Le fonctionnaire public est honoré, et son uniforme, réduit souvent au port obligatoire d’une écharpe ou d’une casquette, symbolise en quelque sorte cette honorabilité. Le fonctionnaire public a la certitude en outre de ne pas mourir de faim s’il devient impotent, de recevoir une pension s’il devient vieux, d’assurer à sa veuve et à ses enfants des secours et d’une aide s’il succombe prématurément.

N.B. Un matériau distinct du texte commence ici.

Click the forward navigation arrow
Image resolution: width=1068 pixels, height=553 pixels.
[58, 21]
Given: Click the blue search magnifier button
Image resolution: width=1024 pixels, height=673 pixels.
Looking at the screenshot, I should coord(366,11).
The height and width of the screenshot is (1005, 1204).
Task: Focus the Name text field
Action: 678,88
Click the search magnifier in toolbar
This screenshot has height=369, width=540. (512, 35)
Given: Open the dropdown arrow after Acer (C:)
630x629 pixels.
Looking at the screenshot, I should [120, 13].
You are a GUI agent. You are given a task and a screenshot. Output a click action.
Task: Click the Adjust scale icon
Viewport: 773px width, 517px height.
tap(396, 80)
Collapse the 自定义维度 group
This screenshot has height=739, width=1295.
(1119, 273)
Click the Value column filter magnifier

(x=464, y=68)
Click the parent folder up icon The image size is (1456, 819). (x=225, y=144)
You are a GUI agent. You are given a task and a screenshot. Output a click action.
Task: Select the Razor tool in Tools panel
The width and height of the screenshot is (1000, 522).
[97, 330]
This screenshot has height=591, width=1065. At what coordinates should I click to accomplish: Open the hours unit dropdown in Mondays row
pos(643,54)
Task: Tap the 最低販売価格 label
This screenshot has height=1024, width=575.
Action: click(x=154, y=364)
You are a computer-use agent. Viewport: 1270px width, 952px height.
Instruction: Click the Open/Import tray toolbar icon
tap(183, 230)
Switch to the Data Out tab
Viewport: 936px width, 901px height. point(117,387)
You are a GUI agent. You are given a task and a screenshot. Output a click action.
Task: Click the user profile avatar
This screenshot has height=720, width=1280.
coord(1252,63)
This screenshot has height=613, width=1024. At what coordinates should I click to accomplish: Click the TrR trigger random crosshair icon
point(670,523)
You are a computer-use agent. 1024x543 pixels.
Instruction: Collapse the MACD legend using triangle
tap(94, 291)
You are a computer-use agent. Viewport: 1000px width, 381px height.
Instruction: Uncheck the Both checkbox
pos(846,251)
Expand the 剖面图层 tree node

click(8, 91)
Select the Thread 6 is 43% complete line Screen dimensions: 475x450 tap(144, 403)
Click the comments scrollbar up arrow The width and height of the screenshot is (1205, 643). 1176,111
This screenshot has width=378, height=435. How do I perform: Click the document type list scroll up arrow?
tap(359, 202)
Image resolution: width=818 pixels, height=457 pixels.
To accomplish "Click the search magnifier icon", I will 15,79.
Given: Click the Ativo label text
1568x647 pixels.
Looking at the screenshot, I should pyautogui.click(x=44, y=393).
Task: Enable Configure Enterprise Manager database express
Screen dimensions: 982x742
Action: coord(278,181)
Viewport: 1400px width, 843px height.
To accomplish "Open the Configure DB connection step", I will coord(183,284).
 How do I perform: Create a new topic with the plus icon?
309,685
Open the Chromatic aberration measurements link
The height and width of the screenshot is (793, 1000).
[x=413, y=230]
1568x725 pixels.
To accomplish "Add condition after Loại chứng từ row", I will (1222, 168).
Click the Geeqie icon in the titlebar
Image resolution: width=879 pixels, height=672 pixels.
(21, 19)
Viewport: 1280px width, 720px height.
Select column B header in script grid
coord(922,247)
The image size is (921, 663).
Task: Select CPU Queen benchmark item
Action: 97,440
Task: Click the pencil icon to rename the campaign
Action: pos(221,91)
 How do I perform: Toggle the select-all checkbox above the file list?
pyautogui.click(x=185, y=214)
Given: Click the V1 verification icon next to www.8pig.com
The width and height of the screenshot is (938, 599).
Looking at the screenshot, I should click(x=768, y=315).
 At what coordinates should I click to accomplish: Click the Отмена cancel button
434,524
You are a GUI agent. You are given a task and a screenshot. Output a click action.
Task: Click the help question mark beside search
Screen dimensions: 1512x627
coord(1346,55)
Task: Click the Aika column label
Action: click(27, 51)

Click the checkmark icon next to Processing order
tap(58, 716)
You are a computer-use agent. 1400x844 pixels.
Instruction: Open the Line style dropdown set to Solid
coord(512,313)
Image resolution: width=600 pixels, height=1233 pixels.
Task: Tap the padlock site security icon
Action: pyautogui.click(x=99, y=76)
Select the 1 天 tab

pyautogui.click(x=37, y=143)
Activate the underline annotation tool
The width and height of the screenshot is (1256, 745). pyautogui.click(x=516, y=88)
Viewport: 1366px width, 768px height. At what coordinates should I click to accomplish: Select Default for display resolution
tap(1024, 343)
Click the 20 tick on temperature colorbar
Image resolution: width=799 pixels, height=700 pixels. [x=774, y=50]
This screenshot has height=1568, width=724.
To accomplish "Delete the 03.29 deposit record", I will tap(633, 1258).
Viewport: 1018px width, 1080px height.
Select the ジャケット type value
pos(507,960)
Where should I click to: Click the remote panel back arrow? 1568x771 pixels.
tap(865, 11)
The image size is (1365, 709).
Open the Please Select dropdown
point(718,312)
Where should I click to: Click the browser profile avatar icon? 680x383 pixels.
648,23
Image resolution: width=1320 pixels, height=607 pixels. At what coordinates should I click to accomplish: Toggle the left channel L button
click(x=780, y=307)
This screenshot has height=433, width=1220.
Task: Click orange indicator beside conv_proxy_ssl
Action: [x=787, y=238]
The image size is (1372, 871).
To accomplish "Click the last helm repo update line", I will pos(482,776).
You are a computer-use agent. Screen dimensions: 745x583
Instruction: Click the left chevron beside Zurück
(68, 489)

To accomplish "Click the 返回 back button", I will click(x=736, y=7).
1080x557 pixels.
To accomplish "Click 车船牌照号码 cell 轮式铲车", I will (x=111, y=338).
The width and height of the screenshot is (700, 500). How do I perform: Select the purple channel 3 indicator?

Or, c’est là que nous saisissons pour ainsi dire sur le fait ce que la plupart des hommes souhaitent et désirent. Le fonctionnarisme n’est pas redouté par eux : il n’est redouté que par ceux qui l’ont organisé et qui le maintiennent tel qu’il est de nos jours, pour éterniser leur opulence et perpétuer leurs sinécures.

Les hommes, les hommes taillables et corvéables, tiennent surtout à assurer leur avenir et l’avenir de ceux qu’ils aiment et qui les aiment, et ils tiennent encore à ce que leur labeur ne les signale pas au mépris public et au dédain.

Les charmes d’une concurrence effrénée, avec ses menaces de pertes imprévues et de déconfitures possibles, ne les attirent guère ; les beautés de l’épargne, guettée par les manieurs d’affaires et raflée trop souvent par des escrocs de haut vol, ne parviennent pas à les séduire.

À ces dangers permanents et inévitables, ils préfèrent la collaboration à une œuvre collective qui leur donne le pain quotidien, sans risques et sans soucis, et qui, pour leur vieillesse, leur garantit des loisirs et des ressources.

Et voilà pourquoi le fonctionnarisme n’effraie pas la foule humaine, et voilà pourquoi elle ne repoussera pas le collectivisme, parce qu’il préconise le fonctionnarisme.

Mais elle le repoussera d’autant moins que le collectivisme a précisément pour but de transformer le fonctionnarisme en une hiérarchie coopérative, et d’assurer aux fonctionnaires une part de gestion dans l’œuvre commune à laquelle ils collaboreront.

Déjà, en plein régime capitaliste, les fonctionnaires sentent la nécessité de transformations qui s’imposent. Partout, dans tous les pays, des hommes osent élever la voix en leur faveur et réclament pour eux le droit de délibérer sur leur sort et de critiquer les administrations dont ils ne sont actuellement que les serfs et les valets.

Le collectivisme ne veut pas seulement leur garantir ce droit de délibération et de critique : il veut les émanciper complètement, il veut qu’ils soient les administrateurs réels et directs de leur administration, il veut qu’ils s’immiscent dans la gestion du service dont ils sont les agents actifs et compétents, il veut qu’ils soient intéressés à la prospérité de ce service.

Et cette simple réforme, si aisée à comprendre et si facile à réaliser, doit non seulement dissiper les craintes et les terreurs de ceux qui redoutent que le collectivisme ne transforme le monde en une énorme caserne ou en un bagne énorme, mais encore elle assurera au travail l’estime et le respect auxquels il a droit.

L’honorabilité ne s’attachera plus à l’uniforme, à la casquette ou à l’écharpe, elle sera le privilège de tous les travailleurs et, par conséquent, de tous les hommes. Car le fonctionnarisme tel que le collectivisme l’instaurera, sera celui d’un vaste atelier coopératif : il fera de la société humaine une colossale et fraternelle société en participation où chacun sera estimé et respecté en raison de ses efforts et de son dévouement.